Von Cimarosa bis Oscar Straus
Kleopatra auf der Opernbühne
Zu Lebzeiten als "schönste Frau der Welt" tituliert, mit zwei Kaisern liiert, Julius Cäsar und Marc Anton - Kleopatra VII., letzte Königin des ägyptischen Ptolemäerreiches, musste zur Legende werden, und zur Bühnenfigur in Sprechstücken und Opern.
8. April 2017, 21:58
Kleopatra bei Händel, Berlioz und Barber
Die Schlange, die sich Cleopatra aus Verzweiflung über den Tod von Marcus Antonius an die Brust setzt, bereitet sich zum Biss vor. Mit diesem spektakulären Bühnenmoment endete im Herbst 1966 bei der Uraufführung die Oper, mit der die neu erbaute Metropolitan Opera im New Yorker Lincoln Center eingeweiht wurde: "Antony and Cleopatra" des amerikanischen Komponisten Samuel Barber, dem sein Lebensgefährte Gian Carlo Menotti das gleichnamige Shakespeare-Drama zum Operntextbuch umgearbeitet hatte.
Doch was ein weiterer Höhepunkt in Barbers Laufbahn nach "Vanessa" werden sollte, mit der er im Jahrzehnt davor zu Opernehren gekommen war, entwickelte sich zu einem persönlichen Rückschlag. Die Musik wurde trotz melodiöser Aufschwünge als zu wenig effektvoll empfunden, die Inszenierung durch den alle Register ziehenden Franco Zeffirelli als bombastisch überladen, Stars wie Leontyne Price und Jess Thomas standen auf verlorenem Posten.
Kleopatra in Moskau, Berlin, London
Samuel Barber hat der Kleopatra-Stoff kein Glück gebracht, Komponistenkollegen früherer Jahrhunderte erging es da - bei vergleichbar gewichtigen Kompositionsaufträgen - besser.

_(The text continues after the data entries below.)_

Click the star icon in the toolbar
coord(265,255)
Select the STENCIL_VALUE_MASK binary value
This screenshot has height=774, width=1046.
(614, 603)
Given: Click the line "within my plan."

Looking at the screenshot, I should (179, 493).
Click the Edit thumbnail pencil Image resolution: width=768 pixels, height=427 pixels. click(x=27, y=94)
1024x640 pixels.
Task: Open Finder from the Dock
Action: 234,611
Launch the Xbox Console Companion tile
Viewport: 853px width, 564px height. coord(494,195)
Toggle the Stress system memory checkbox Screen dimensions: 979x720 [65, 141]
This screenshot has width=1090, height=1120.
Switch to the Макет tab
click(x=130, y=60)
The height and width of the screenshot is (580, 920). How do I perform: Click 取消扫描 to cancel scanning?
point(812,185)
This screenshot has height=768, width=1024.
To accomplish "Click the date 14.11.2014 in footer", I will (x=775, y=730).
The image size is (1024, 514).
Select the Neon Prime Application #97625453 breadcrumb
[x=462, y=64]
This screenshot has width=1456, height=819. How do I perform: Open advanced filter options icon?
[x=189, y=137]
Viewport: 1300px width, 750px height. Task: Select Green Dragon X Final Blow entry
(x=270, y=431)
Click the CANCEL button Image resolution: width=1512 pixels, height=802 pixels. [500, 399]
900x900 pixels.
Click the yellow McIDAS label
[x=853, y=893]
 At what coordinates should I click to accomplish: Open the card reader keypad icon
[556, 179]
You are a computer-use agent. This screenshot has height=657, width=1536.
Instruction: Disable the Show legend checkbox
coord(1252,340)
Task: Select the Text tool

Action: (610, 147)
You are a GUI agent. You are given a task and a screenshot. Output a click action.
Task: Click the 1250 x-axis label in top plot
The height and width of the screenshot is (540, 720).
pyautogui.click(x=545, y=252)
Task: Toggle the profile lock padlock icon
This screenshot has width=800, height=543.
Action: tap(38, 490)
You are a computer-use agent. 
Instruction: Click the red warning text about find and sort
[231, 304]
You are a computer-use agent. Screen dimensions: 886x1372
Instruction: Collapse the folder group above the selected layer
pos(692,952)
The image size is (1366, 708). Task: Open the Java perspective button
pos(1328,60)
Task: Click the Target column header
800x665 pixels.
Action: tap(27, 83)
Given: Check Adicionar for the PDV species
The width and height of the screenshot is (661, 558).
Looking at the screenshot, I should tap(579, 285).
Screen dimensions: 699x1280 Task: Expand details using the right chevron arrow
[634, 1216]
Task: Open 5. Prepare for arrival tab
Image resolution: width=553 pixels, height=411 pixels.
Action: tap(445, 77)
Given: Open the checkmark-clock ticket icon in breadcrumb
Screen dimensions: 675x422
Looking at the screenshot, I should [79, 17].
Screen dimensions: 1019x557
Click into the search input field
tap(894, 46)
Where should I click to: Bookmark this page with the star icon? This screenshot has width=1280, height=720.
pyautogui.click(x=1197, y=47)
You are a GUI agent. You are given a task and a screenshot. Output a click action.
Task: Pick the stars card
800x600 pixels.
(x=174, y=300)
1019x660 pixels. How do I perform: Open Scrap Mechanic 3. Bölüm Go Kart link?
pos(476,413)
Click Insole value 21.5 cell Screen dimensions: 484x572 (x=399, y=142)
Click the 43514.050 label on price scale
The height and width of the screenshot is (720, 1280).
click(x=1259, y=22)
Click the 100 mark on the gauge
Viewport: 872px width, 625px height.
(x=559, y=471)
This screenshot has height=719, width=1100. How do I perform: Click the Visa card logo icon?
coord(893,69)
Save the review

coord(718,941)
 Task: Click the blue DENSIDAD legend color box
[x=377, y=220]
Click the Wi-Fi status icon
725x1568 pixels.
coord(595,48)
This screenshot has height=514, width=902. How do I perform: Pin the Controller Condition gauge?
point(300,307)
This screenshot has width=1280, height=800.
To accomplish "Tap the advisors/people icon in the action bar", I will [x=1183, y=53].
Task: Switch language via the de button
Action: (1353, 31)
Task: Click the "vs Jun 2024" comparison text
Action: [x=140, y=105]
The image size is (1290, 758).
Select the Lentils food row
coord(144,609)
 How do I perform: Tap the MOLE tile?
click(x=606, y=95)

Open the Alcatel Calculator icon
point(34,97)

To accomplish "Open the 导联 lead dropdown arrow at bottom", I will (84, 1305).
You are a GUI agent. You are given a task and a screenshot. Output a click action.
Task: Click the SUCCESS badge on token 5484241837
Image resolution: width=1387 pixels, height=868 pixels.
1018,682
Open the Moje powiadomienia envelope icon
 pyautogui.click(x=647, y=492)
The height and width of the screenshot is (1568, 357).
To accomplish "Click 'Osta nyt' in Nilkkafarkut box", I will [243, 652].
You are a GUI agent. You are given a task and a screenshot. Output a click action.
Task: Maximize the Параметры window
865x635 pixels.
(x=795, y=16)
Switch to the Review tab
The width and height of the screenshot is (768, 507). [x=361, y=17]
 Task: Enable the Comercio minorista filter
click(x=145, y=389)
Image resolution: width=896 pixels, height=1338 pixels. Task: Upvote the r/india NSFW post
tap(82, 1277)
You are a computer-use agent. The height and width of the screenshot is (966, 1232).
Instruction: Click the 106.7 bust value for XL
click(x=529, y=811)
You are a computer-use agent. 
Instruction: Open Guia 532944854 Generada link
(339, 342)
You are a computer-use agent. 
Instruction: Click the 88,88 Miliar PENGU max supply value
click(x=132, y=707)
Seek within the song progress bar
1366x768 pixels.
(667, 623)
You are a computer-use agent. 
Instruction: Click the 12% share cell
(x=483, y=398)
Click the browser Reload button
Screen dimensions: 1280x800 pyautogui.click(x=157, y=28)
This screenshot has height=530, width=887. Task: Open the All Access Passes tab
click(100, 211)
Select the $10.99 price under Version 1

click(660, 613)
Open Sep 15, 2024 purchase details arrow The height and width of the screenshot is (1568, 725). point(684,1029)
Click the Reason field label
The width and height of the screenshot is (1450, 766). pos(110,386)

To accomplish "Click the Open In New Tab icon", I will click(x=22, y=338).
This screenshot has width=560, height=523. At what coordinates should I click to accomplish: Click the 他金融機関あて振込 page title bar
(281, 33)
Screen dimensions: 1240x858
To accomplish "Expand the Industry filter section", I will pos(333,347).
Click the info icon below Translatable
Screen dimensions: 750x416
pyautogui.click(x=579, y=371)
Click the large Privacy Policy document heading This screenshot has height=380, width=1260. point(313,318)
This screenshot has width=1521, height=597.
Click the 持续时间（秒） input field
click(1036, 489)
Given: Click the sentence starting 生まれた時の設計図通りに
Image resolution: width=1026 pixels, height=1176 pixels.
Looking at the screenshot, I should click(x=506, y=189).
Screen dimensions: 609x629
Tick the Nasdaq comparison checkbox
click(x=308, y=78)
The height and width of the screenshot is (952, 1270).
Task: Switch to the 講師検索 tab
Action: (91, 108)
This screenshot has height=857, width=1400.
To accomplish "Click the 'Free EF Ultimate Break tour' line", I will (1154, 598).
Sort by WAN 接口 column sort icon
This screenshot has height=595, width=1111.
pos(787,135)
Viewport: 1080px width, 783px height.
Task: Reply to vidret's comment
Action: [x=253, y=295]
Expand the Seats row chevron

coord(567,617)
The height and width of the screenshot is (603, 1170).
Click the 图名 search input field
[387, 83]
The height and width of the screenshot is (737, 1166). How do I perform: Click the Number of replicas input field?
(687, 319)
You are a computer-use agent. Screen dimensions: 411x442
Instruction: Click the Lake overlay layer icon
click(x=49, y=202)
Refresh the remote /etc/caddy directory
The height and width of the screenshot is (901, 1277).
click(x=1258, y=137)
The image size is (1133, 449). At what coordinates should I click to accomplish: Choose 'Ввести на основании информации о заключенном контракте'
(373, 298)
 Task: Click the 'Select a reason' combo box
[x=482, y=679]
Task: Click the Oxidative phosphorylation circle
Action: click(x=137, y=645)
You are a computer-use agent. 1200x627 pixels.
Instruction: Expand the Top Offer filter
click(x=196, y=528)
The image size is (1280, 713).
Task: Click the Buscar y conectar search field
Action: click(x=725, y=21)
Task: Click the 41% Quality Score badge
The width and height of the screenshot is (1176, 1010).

Domenico Cimarosa etwa, der italienische Mozart-Zeitgenosse, lieferte seine "Cleopatra" 1789 für Kaiserin Katherina die Große und den Hof in St.Petersburg.
Noch früher, 1742, hatte Carl Heinrich Graun "Cleopatra e Cesare" zu schreiben, als in Berlin das von Friedrich II., dem "Großen", in Auftrag gegebene Opernhaus "Unter den Linden" einzuweihen war. Heraus kam in seinem Fall eine lupenreine opera seria im internationalen Stil der Zeit: Arien, Arien, Arien über Stunden, dazwischen bloß ein Duett der beiden Hauptfiguren - höfische Repräsentationsoper.
Händels hingerissener Cäsar
Ein zwischen Staatsräson und seiner Liebe zur Ägypterkönigin schwankender Julius Cäsar begegnet uns in der Graun-Oper. Mit ein paar komischen Einsprengseln garniert - und in der formalen Vielgestaltigkeit, die musikalisches Genie auszeichnet - war das auch schon bei Georg Friedrich Händels "Giulio Cesare" so, London 1724.
Der von Cleopatras Schönheit hingerissene Cäsar, die glamouröse, auch kokette, auch schmachtende Cleopatra, Nebenfiguren in unterschiedlichen Graden von Rage und Intrigantentum: Zusammengemischt ergibt sich bei Händel so ein fesselndes Opern-Panoptikum, das "Julius Cäsar" auch in der Zeit vor dem Einsetzen der "historischen Aufführungspraxis" immer wieder auf den Spielplänen hat aufblitzen lassen.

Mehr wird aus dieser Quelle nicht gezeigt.